(INPUT FOR THIS TASK begins)

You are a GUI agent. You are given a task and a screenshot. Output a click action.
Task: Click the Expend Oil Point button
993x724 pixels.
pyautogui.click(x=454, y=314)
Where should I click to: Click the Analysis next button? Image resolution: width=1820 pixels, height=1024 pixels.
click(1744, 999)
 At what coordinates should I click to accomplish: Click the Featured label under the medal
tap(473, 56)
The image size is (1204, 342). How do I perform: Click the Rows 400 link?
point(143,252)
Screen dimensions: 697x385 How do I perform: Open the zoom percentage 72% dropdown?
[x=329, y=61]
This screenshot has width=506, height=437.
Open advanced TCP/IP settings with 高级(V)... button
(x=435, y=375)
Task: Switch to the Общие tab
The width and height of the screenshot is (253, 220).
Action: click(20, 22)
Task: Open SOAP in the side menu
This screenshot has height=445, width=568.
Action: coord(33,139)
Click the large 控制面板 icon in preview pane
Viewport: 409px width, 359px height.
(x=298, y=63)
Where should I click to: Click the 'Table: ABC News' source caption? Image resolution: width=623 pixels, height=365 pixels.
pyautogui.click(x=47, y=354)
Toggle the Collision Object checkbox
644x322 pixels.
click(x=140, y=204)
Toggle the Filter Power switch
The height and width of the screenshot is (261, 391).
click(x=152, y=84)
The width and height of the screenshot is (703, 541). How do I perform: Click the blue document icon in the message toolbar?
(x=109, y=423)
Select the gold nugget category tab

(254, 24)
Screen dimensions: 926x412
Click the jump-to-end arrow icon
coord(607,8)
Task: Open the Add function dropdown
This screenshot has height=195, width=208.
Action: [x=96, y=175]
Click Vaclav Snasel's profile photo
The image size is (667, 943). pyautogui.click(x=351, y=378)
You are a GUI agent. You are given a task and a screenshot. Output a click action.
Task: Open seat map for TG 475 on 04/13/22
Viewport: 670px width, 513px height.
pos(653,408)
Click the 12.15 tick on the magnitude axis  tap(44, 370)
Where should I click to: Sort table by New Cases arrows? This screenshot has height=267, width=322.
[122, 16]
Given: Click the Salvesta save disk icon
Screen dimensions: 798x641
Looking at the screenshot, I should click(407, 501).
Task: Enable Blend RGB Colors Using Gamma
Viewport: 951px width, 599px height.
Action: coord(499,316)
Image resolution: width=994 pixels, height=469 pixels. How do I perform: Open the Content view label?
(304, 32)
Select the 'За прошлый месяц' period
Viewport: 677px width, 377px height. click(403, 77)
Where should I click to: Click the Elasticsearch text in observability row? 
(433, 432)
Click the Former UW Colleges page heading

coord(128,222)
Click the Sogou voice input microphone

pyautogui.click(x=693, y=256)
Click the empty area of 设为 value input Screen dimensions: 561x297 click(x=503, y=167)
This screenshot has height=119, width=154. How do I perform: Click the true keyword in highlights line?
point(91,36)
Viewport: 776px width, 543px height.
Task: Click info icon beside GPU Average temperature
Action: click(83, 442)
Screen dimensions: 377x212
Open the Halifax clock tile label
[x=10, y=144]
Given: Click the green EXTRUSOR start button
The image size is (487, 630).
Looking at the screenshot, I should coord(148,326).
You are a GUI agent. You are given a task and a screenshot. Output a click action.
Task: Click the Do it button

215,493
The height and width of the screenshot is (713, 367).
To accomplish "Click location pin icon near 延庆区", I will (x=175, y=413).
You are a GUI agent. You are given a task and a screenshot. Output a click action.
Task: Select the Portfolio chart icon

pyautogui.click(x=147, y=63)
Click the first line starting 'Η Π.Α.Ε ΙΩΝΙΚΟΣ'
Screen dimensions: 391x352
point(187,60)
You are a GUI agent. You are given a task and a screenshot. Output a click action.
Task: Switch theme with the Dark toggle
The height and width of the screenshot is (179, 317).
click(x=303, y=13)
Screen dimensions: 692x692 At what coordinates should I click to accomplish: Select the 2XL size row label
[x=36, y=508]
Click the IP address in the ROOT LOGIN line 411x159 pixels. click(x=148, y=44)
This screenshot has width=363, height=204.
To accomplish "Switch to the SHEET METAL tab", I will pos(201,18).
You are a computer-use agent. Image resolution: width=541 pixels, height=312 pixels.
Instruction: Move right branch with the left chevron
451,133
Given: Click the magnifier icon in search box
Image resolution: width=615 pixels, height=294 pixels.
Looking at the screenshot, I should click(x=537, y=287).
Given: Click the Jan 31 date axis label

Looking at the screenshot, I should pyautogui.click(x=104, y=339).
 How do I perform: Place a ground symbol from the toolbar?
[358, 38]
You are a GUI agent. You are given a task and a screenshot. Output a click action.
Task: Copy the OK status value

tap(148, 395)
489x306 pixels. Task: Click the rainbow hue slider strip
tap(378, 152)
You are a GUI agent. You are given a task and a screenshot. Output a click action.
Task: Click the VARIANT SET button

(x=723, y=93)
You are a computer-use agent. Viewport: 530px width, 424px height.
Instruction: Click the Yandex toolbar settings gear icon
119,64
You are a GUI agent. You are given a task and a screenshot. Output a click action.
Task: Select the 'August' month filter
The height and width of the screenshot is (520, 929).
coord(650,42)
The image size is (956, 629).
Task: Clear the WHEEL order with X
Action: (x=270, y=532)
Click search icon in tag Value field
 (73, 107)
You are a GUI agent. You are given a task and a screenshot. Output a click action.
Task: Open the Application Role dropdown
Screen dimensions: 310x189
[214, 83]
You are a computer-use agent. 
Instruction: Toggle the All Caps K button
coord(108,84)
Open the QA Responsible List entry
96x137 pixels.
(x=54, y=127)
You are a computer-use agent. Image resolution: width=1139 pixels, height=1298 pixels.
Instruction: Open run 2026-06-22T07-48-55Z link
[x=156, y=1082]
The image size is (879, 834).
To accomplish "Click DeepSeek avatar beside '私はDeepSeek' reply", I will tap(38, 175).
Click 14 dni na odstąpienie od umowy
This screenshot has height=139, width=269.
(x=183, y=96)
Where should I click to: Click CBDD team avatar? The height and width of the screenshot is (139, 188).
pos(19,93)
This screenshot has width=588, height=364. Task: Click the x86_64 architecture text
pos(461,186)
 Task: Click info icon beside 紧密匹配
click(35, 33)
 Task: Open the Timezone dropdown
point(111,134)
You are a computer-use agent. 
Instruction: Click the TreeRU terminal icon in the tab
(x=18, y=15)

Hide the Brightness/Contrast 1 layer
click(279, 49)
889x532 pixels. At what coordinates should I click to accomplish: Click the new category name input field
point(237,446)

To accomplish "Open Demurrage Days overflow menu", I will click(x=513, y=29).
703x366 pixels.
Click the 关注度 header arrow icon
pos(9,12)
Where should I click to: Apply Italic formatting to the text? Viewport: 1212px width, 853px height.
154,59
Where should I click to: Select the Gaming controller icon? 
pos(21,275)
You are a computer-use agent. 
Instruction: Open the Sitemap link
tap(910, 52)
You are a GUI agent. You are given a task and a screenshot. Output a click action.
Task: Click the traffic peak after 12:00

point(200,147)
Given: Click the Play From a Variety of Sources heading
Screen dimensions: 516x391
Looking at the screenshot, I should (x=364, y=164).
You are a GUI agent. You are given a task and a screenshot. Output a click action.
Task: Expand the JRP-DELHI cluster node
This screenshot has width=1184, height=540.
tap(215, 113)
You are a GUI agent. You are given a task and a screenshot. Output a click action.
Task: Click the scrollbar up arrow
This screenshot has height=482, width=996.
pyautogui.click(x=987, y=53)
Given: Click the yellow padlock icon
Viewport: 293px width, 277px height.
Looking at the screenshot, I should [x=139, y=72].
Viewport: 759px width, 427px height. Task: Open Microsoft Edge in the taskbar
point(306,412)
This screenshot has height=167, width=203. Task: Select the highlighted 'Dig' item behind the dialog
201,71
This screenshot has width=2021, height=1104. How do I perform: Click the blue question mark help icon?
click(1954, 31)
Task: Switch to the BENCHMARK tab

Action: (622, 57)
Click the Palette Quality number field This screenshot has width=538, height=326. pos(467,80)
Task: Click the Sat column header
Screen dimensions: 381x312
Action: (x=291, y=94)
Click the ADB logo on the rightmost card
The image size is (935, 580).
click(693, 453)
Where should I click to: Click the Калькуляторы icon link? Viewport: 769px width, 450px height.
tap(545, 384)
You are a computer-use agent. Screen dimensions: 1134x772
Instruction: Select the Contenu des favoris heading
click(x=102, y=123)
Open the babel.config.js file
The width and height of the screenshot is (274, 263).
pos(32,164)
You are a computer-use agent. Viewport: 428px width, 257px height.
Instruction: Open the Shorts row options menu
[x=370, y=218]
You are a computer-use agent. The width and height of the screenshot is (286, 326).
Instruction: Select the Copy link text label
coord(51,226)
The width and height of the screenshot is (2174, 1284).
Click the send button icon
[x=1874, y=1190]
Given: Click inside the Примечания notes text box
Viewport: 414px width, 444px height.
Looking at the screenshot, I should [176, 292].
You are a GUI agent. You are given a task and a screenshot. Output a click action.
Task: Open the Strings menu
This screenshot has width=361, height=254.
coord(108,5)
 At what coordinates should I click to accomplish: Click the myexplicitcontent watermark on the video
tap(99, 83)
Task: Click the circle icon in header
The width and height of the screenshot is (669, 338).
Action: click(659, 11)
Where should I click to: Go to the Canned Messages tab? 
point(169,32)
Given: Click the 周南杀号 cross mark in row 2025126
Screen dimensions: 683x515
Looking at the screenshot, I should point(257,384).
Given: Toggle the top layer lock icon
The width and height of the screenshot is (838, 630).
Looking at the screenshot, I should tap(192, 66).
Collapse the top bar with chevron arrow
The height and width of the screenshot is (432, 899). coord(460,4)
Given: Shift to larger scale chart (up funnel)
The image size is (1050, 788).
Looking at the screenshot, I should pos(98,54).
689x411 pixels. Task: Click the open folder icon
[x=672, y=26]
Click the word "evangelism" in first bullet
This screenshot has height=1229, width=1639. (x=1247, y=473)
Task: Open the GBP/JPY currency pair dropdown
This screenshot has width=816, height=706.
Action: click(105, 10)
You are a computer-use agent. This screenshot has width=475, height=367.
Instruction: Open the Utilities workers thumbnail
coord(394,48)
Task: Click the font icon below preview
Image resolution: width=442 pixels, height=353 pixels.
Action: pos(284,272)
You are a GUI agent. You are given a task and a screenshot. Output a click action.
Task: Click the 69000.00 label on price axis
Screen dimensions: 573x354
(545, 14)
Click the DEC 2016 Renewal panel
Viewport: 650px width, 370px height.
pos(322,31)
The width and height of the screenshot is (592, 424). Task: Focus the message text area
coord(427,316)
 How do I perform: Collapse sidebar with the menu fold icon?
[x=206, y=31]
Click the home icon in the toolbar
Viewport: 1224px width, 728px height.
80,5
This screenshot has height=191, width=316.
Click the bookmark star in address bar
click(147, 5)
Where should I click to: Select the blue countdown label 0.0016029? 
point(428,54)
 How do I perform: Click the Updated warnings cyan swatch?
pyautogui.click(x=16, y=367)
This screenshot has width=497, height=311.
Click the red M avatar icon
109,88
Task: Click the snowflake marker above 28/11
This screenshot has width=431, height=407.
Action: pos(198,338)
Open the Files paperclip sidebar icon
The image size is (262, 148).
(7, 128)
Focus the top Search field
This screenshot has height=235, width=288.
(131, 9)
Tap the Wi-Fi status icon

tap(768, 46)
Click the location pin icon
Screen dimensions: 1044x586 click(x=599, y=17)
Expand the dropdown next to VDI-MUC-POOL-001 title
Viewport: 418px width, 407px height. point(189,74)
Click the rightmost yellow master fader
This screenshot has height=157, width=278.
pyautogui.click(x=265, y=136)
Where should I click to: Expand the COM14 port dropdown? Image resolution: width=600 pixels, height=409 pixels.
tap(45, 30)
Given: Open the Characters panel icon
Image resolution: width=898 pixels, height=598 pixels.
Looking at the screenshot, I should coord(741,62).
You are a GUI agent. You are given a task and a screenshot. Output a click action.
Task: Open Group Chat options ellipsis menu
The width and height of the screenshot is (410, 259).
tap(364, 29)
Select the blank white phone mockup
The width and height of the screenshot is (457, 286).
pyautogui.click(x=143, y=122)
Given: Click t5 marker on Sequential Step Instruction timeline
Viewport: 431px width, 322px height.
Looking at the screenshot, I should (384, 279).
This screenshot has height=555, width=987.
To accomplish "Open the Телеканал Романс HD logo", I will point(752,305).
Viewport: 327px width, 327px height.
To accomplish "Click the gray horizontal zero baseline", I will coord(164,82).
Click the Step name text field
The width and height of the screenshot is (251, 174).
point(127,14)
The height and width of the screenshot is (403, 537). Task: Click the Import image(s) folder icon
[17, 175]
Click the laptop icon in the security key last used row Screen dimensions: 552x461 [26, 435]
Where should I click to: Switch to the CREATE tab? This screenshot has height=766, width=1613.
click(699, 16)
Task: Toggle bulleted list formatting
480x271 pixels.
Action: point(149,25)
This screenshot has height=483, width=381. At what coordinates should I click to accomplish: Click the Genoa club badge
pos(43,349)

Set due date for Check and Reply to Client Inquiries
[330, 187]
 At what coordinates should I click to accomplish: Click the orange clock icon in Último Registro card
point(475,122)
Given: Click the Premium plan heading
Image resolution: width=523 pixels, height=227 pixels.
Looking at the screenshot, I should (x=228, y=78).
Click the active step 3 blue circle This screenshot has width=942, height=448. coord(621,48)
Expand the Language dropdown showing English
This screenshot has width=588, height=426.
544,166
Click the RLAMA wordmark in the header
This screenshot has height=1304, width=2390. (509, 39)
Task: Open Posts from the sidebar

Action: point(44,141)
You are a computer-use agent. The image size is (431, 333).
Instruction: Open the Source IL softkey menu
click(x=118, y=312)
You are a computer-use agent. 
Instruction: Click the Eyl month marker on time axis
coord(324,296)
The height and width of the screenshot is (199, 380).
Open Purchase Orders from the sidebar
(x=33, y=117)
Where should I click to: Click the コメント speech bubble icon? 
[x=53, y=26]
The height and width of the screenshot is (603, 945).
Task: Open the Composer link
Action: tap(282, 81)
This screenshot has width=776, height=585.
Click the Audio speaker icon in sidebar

(INPUT FOR THIS TASK ends)

The lines above starting at the one that contains "Click the Palette" and ending at the one that contains "Open the babel.config.js file" must be transcribed exactly, and no other lines may appear.

Click the Palette Quality number field This screenshot has width=538, height=326. pos(467,80)
Task: Click the Sat column header
Screen dimensions: 381x312
Action: (x=291, y=94)
Click the ADB logo on the rightmost card
The image size is (935, 580).
click(693, 453)
Where should I click to: Click the Калькуляторы icon link? Viewport: 769px width, 450px height.
tap(545, 384)
You are a computer-use agent. Screen dimensions: 1134x772
Instruction: Select the Contenu des favoris heading
click(x=102, y=123)
Open the babel.config.js file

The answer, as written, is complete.